1918/7-D 5C MS65 PCGS. FS-101, formerly FS-016.5. The years 1917 and 1918 saw an unprecedented production of small change at all of the U.S. Mints. This heightened production was in response to a serious shortage of small denomination coinage, possibly caused by hoarding and the transportation of much small change overseas. More than one million American soldiers served on European battlefields in the last two years of World War I, and every one of them carried at least a few cents and nickels with him. The coins were eagerly accepted by French merchants, who particularly liked the nickel. David Lange tells of this contemporary newspaper account, "The French like the American 5-cent piece. 'Elle est jolie,' they say, comparing it to the French coin of the same denomination with a square hole in the center." To make up for this drain on the domestic supply of coinage, all U.S. Mints were working overtime in late 1917.
One unintended consequence of this extra Mint activity was the production of several important overdates in the coinage of 1918. Both the quarters of the San Francisco Mint and the nickels of the Denver Mint are known in overdate varieties, and each variety is a prized rarity to collectors today. The overdate dies were created by a hubbing error that occurred in late 1917, when dies dated 1917 were still in use and dies for the next year were hurriedly manufactured. In The Complete Guide to Buffalo Nickels,David Lange describes the likely sequence of events:
"In sinking a working die, two or more impressions had to be taken from a working hub. Between each impression, the developing die was taken to the furnace to be annealed, or softened, since the first impression caused the metal to become workhardened. It was then ready for another impression. Amid the haste to produce new dies, a working die that had already been impressed with a hub dated 1917 was then either inadvertently or intentionally given another impression from a hub dated 1918. The result was an overdate."
The overdate feature went unnoticed by numismatists of the early 20th century and the coins circulated extensively for a long period before it was discovered. Exactly when the error was first noticed is unclear. David Lange references an appearance on March 15, 1930, in an auction held by dealer Paul Lange of The Hobby Shop. Q. David Bowers notes an appearance in a Barney Bluestone catalog in 1931. Neither of these events was widely noticed by the numismatic fraternity, and the issue languished in obscurity until the late 1930s when collecting Buffalo nickels became widespread. By the time of the Adolphe Menjou Sale (Numismatic Gallery, 6/1950), catalogers had become familiar with the variety. Lot 597 of that sale reads, "1918 over 17 D. Only fine but rare, lists in very fine condition at $50.00."

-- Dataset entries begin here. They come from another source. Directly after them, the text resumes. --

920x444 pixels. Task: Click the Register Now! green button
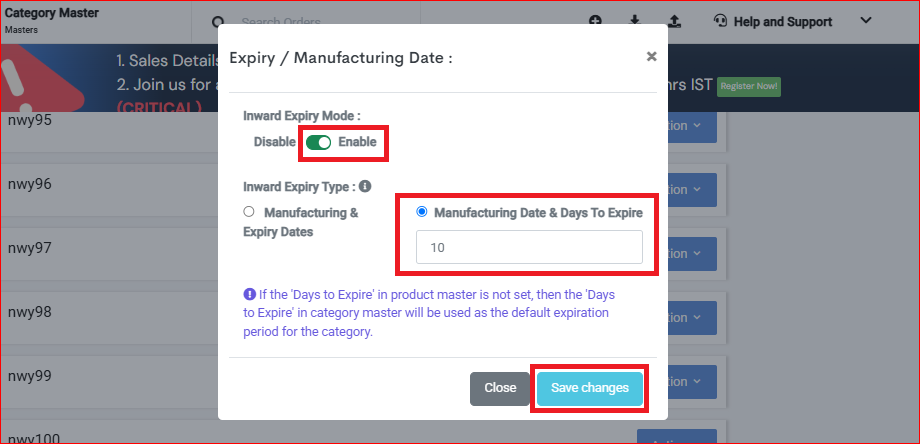click(749, 86)
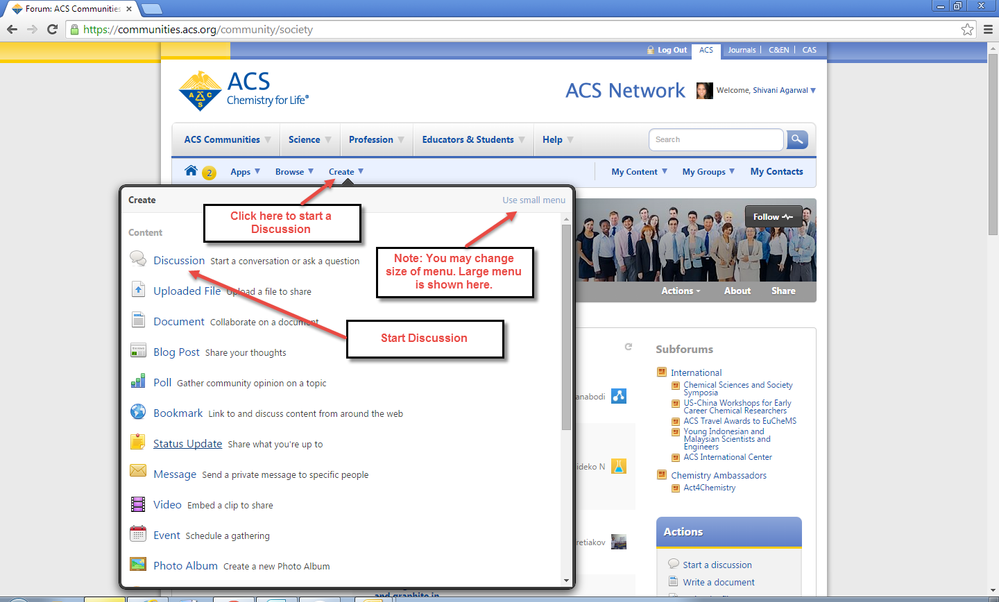999x602 pixels.
Task: Click inside the Search text field
Action: 715,140
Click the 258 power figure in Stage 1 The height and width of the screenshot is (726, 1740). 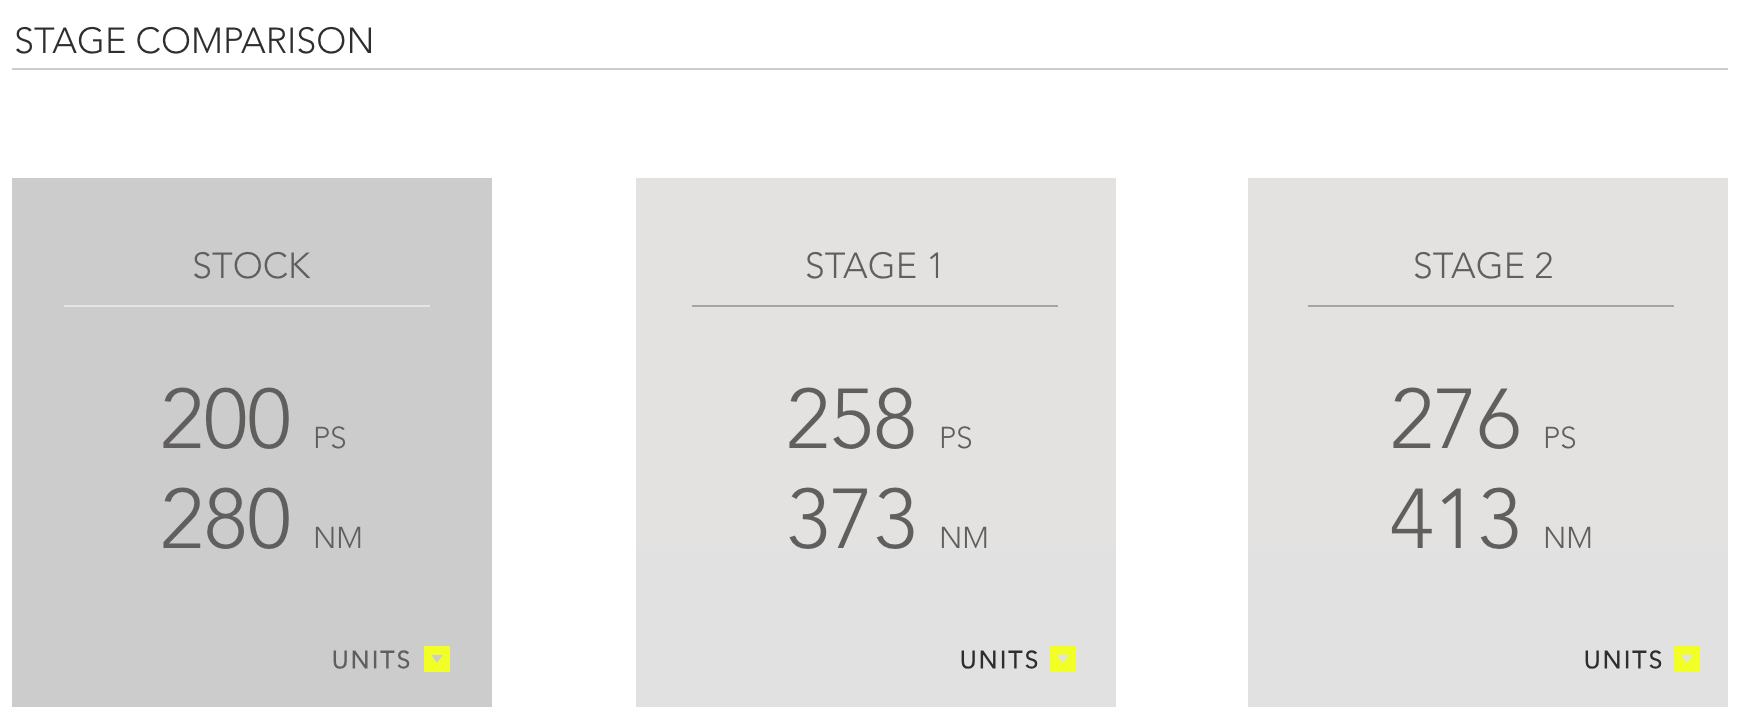[851, 420]
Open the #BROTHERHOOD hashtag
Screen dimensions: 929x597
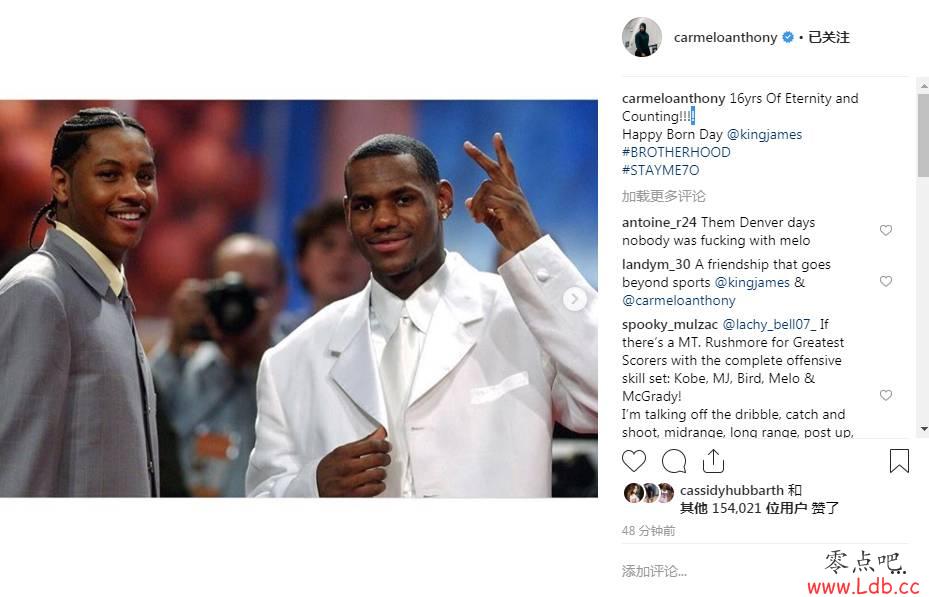pos(676,152)
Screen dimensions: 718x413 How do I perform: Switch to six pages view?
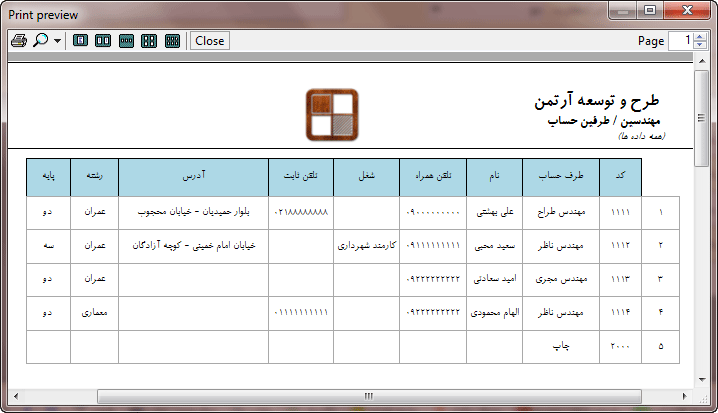(172, 41)
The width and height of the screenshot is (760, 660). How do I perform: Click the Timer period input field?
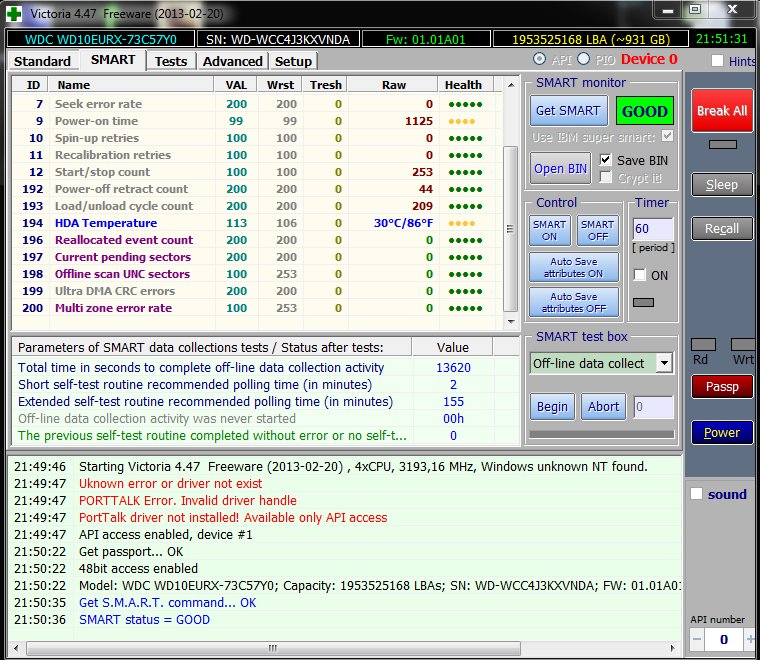click(x=652, y=229)
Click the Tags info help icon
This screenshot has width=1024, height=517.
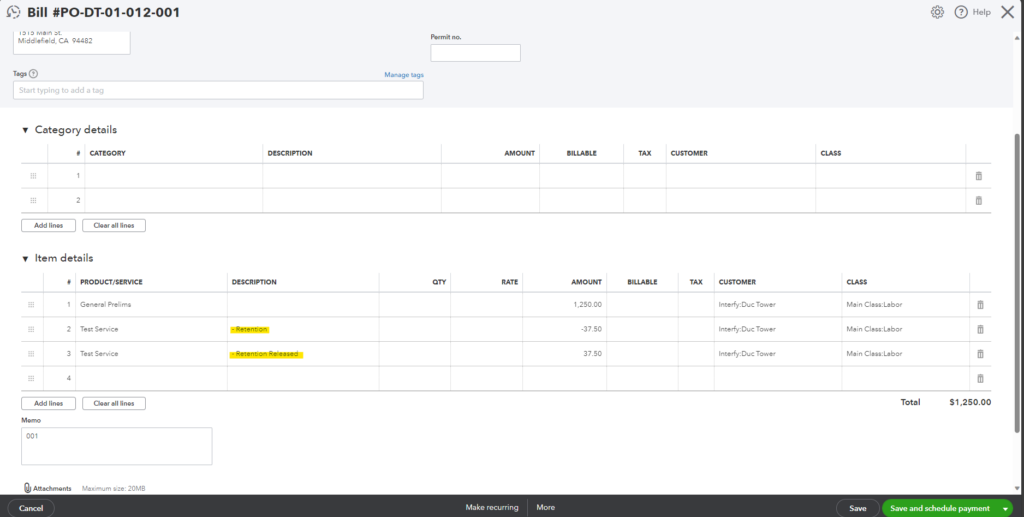point(34,74)
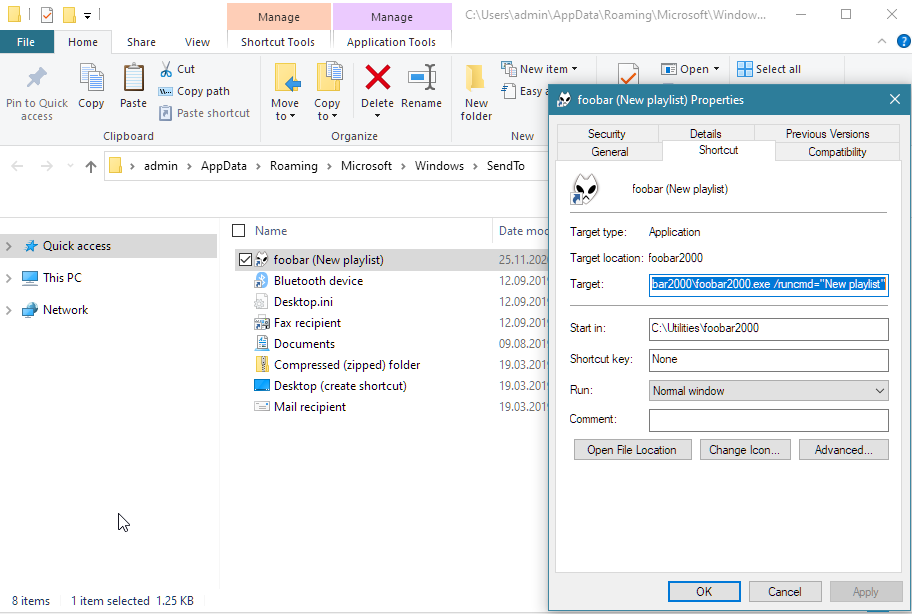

An important step in the developing popularity of the coin was its listing in the first edition of the Guide Book of United States Coins 1947. The Guide Book was actually published in 1946, but had the following year's date on the cover. The variety was listed on page 88 as "1918D over 7." The price was listed as $40.00 in fine and $150.00 in Uncirculated. The popularity of theGuide Book ensured that knowledge of the variety would spread and its value would increase accordingly.
The exact mintage of 1918/7-D Buffalo nickels is unknown, but Bowers estimates an original production figure of about 100,000 pieces. Because the coins circulated for so long before the variety was noticed, the great majority of the surviving population is in lower circulated grades. The typical example seen today is in the VG-VF range. Many example doubtless exist in grades below VG, and more than 100 specimens have been graded, but the overdate is difficult to detect because of wear on the date. Coins grading AU are seldom encountered, and Mint State specimens are rare. The number of surviving specimens in Mint State grades is another mystery. Population data in the lower Uncirculated grades has been distorted by resubmissions. Walter Breen guessed possibly six specimens survive in Uncirculated grades, but that estimate is certainly too low. Lange estimates approximately two dozen example are extant in Mint State grades, a more reasonable figure. We would not be surprised if the real total was larger still, say around 35-40 pieces. The two major grading services have certified a total of seven specimens at the Gem level, with four at NGC and three at PCGS. Neither service has graded an example in any higher grade (11/09).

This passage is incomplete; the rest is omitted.